Global asset manager seeks fundamental changes

One of Canada’s largest providers of multi-asset solutions announces proposed changes to a couple of its funds that will greatly alter current mandate.

One of Canada’s largest providers of multi-asset solutions announces proposed changes to a couple of its funds that will greatly alter current mandate.
 
Russell Investments, whose assets under management top $307 billion, today issued a press release stating, “[Russell] is seeking to approve a change to allow each of the funds to provide long-term capital appreciation principally through exposure to both global and Canadian equity securities of issuers with a smaller market capitalization.”
 
What does this mean for advisors?
 
Well, if you or your clients invest in either the Russell Smaller Companies Pool or the Russell Smaller Companies Class, which invests in the Russell Smaller Companies Pool, the names are going to change as are the investment objectives.
 
Russell want to add the word “Global” to the mix.
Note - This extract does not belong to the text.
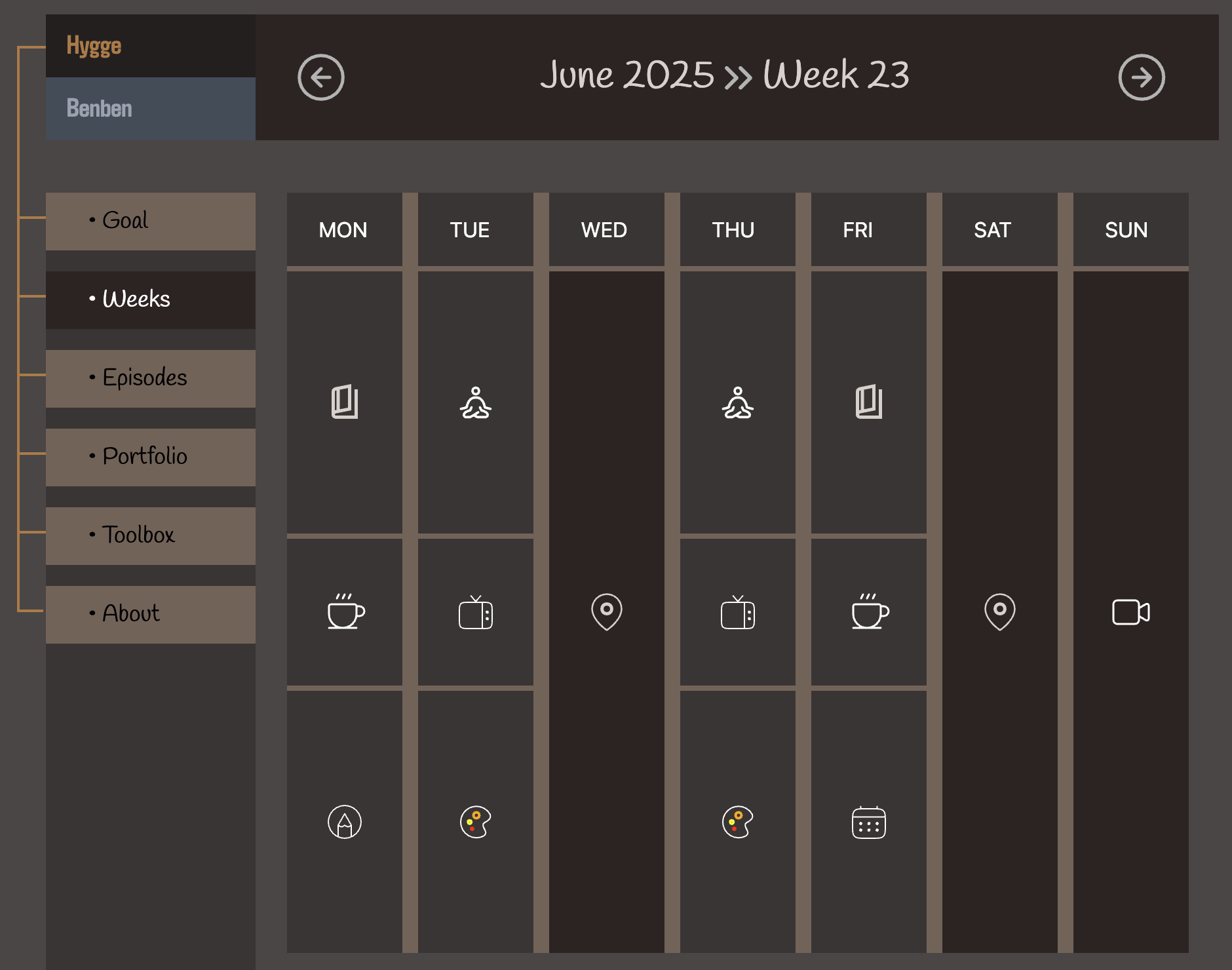Click the SUN column header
In late June investors will be asked to approve the change to Russell Global Smaller Companies Pool and Russell Global Smaller Companies Class.
 
More importantly, it seeks to widen its net in the search for the best smaller companies to invest in. Currently, the fund’s prospectus allows for it to invest in foreign equity securities up to 49 percent of the portfolio’s net assets.
 
While Russell did not mention specifics in its press release, it’s clear that the new mandate goes well beyond 49 percent making it truly a global fund. As part of this mandate it’s quite possible that the current sub-advisors, 1832 Asset Management and Hillsdale Investment Management, could be replaced or joined by additional investment managers.
 
News like this suggests investment management continues to be less about Canada and more about the world.